この家を軽く揺らす程度の魔力なら辛うじて溜まるようだ。まあ、戦いじゃまったく役立たないだろうが…。
「うー!」
「うーじゃありません!」
この娘がいる限り、俺に平安は訪れない。
「どうしたデッセ? ボーン?」
「カッコカクカク」
ゴライとメガボンは完璧に意思疎通ができている。
俺の方はメガボンが何を言っているかわからない。ジェスチャーを交えて、ようやく理解できるって感じだ。
「ご主人サマ。ロリーシェが来たそうデッセ」
「またか…」
「うえー」
ジュエルが鼻の上にシワを寄せる。
「カダベル様!! おはようございます!」
「ロリー。俺は入出OKだなんて言ってないぞ」
当たり前のように、勝手に入って来たロリーをジト眼で見やる。
眼はないから…そんな雰囲気を出してって意味だけど。
「わかりました! コンコン。お邪魔しまーす!」
「軽いな。だんだん、軽くなってきたぞ」
「マイマスター。おはようございます」
カナルも一緒かい。ほぼロリーと同じタイミングで来るな。ま、家が近いから当然か。
俺が甦る以前、ゴライが使っていた家にカナルは住んでいる。現村長宅の向かいの家だ。
ロリーの家もその横並びにある。つまり俺の家の下には、3軒もの狂信者たちの家があるわけだ。

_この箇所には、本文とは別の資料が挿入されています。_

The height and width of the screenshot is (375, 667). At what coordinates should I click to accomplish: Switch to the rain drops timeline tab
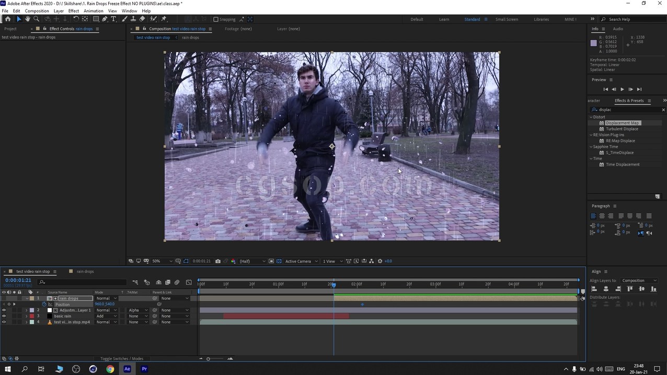click(85, 271)
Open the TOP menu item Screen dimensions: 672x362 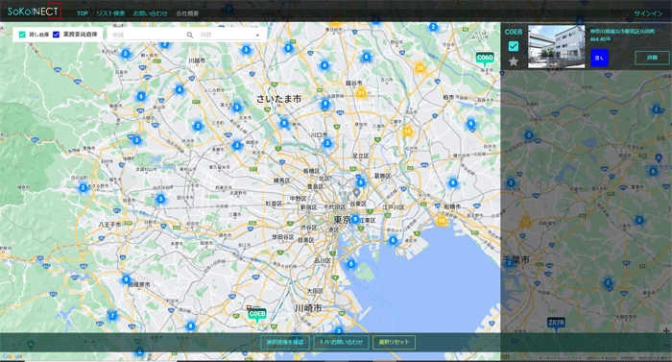click(83, 13)
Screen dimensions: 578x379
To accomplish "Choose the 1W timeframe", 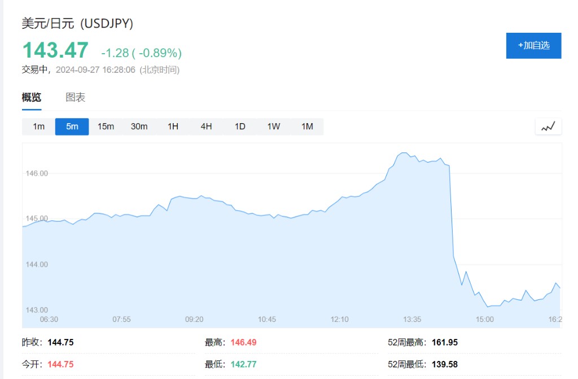I will 273,127.
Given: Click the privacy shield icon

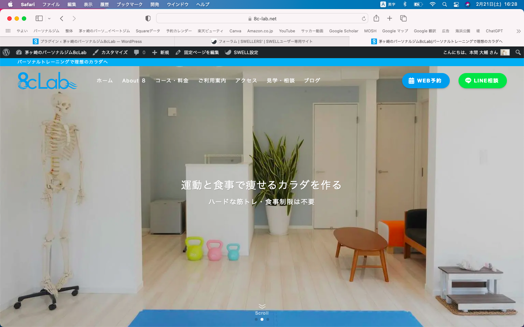Looking at the screenshot, I should pyautogui.click(x=148, y=19).
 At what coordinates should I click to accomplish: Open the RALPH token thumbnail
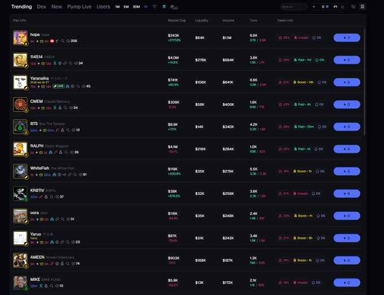20,149
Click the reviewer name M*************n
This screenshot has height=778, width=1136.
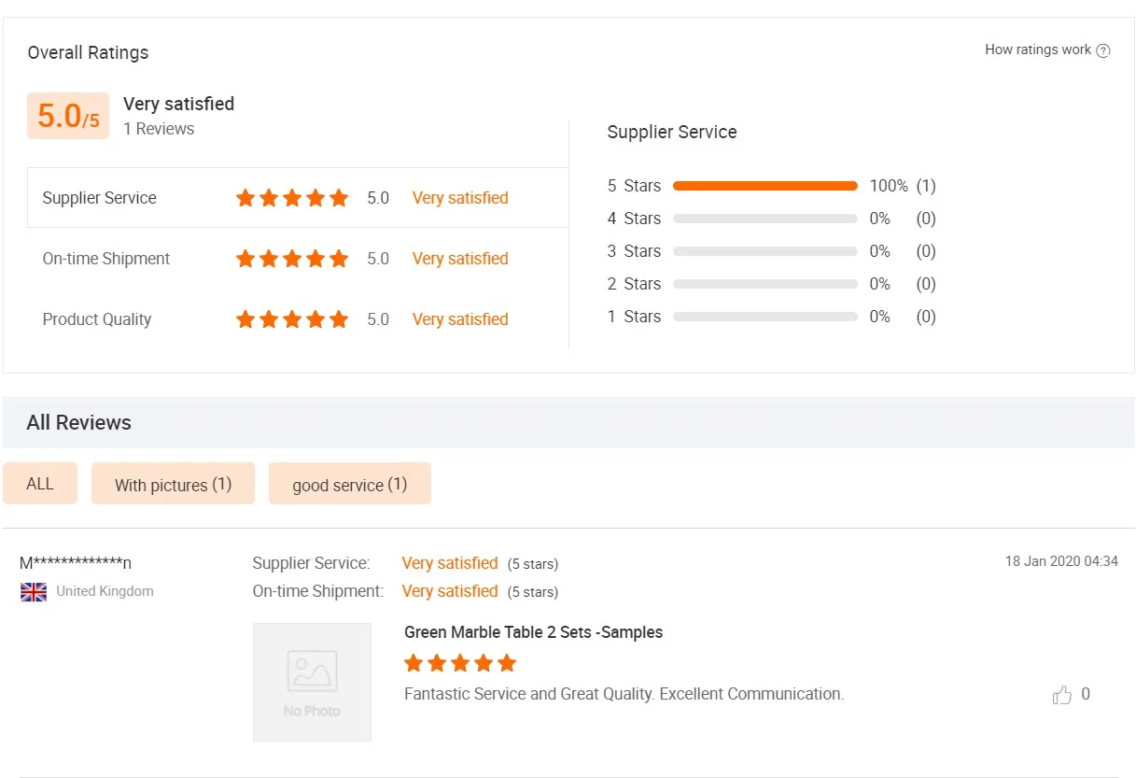tap(76, 563)
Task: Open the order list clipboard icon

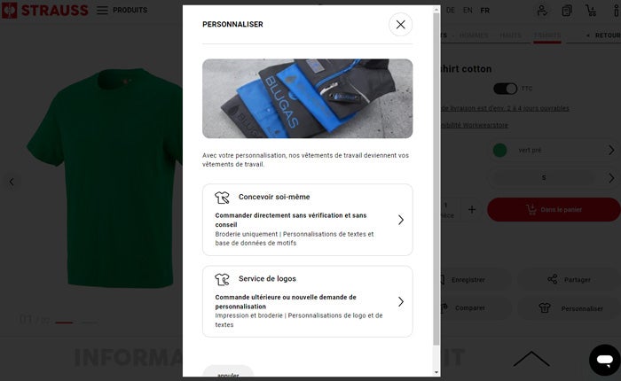Action: [567, 11]
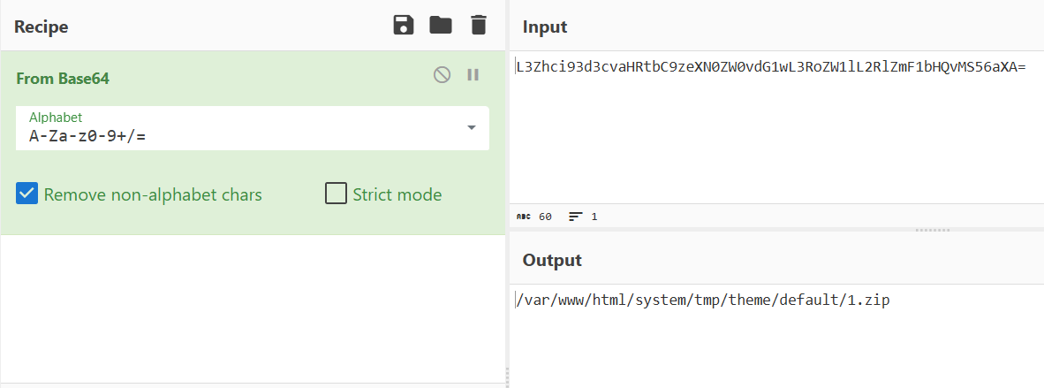Click inside the Base64 input text
Image resolution: width=1044 pixels, height=388 pixels.
pyautogui.click(x=770, y=66)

なぜかロリーもカナルも(ついでにゾドルも)、俺の家の近くに住みたがって仕方がない。
どっちがもっと近いとこに住むかを競って、庭に住むと言い出したのをミライが止めてくれなきゃどうなっていたことか。
「しかし、マイマスター」
「だからそれやめてって…」
なんかそれ言われる度に、なぜかオイスターソースを思い出すんで、中華料理にされたような気分になる。語感が似ているせいか。
「やはり護衛の上で私も常駐していた方が…」
「護衛なんていらん。うちに盗む物もないしな。ジュエルの部屋に錠さえかかればいい。
だが、それでも勝手に入ってくるのは常識外だぞ」
「デモ、コノ“コ”トハ、イッショニクラシテイルジャナイデスカー」
ロリーが眼と口を逆三角形にし、カタコトで言う。
これは彼女が怒った時の仕草なんだと最近気付いた。
「なんだよ! 別に一緒に暮らしたくて暮らしてるんじゃないもん!」
ジュエルがアッカンベーをして、ロリーが頭から蒸気を噴き出す…これもいつもの光景だな。

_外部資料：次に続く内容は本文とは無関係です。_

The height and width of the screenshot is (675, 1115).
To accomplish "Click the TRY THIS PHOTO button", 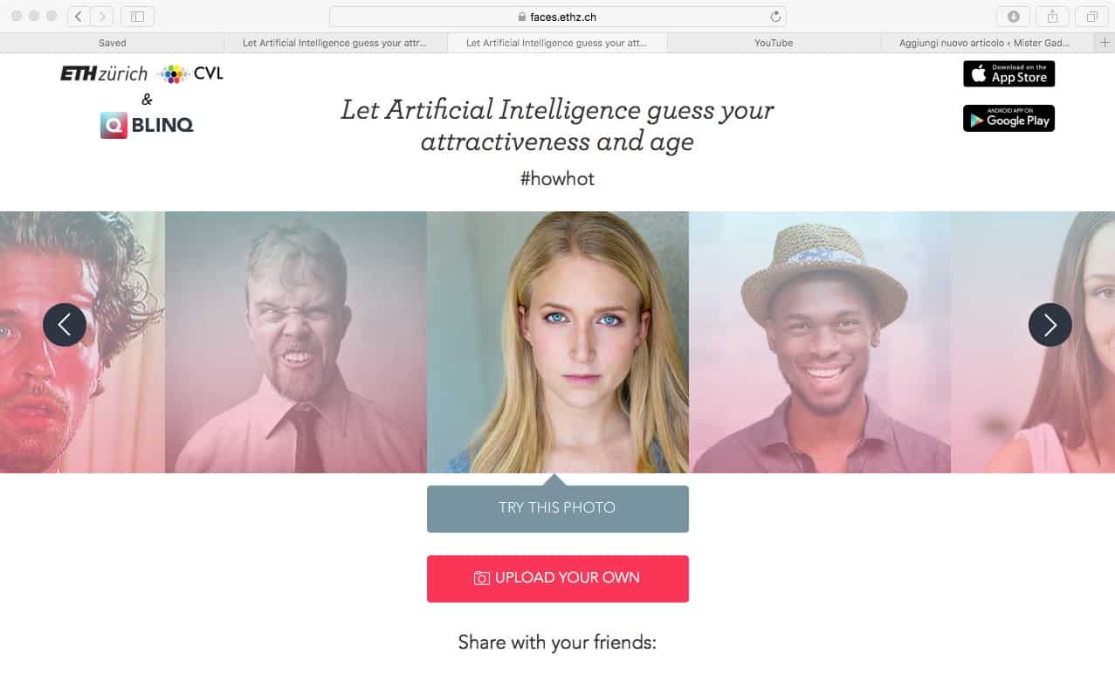I will (558, 509).
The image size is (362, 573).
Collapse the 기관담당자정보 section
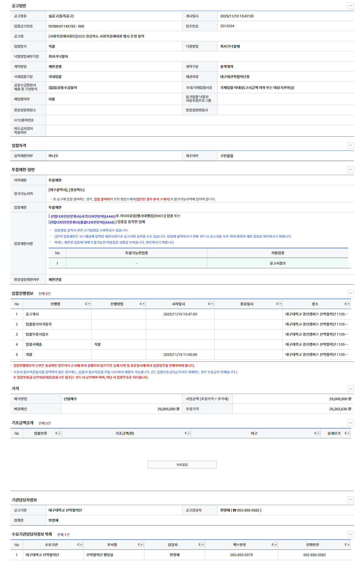350,500
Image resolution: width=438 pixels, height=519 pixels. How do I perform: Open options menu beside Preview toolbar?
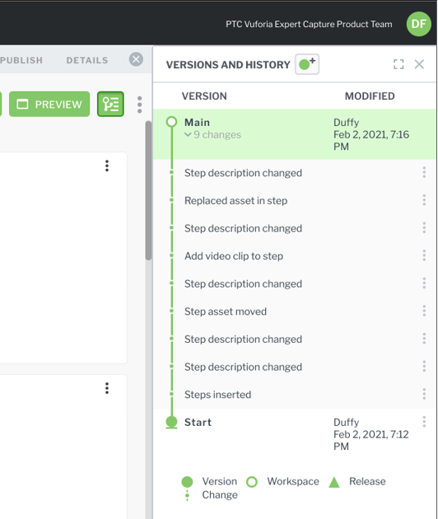[140, 105]
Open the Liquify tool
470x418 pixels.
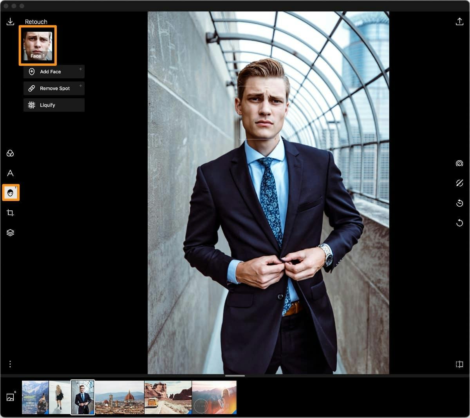coord(54,105)
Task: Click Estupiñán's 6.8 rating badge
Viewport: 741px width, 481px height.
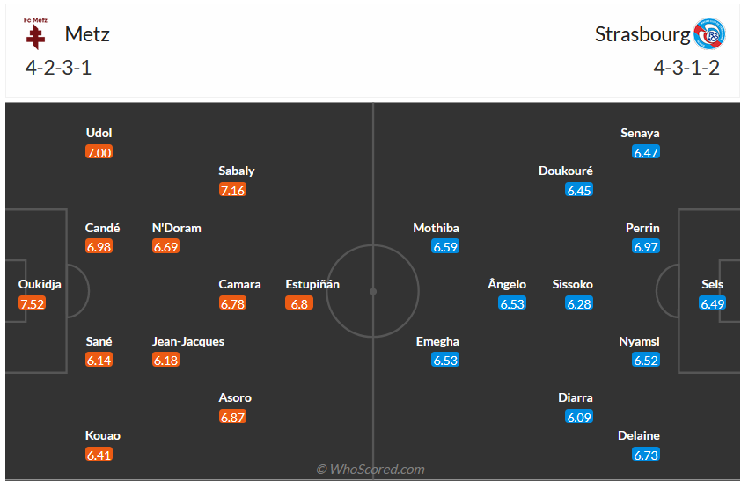Action: point(299,303)
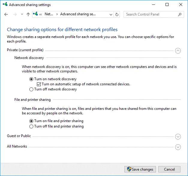Select Turn on file and printer sharing
The image size is (188, 176).
coord(31,121)
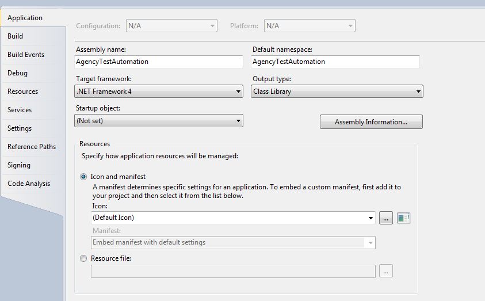Switch to the Services tab
This screenshot has width=485, height=301.
point(20,110)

ふたりは非常に仲が悪い。いつも顔を合わせる度にケンカをしている。
「ジュエルの件は一時的なことだ。…この家には、俺とゴライとメガボンだけでいい。あのナドすらクルシァンに追い返したんだからな」
ナドを説得するのは本当に骨が折れた。
珍しくかなり食い下がってきたから、月に何度か訪問することを許可したのと、定期的に手紙を出すことを確約することで、なんとか納得してもらった。
まあ、最後に永久絶縁するぞと脅したのが効果的だったか。
あの男もミイラになった男にも忠誠を従うなんて、ミイラフェチの素養もあるのかも知れない。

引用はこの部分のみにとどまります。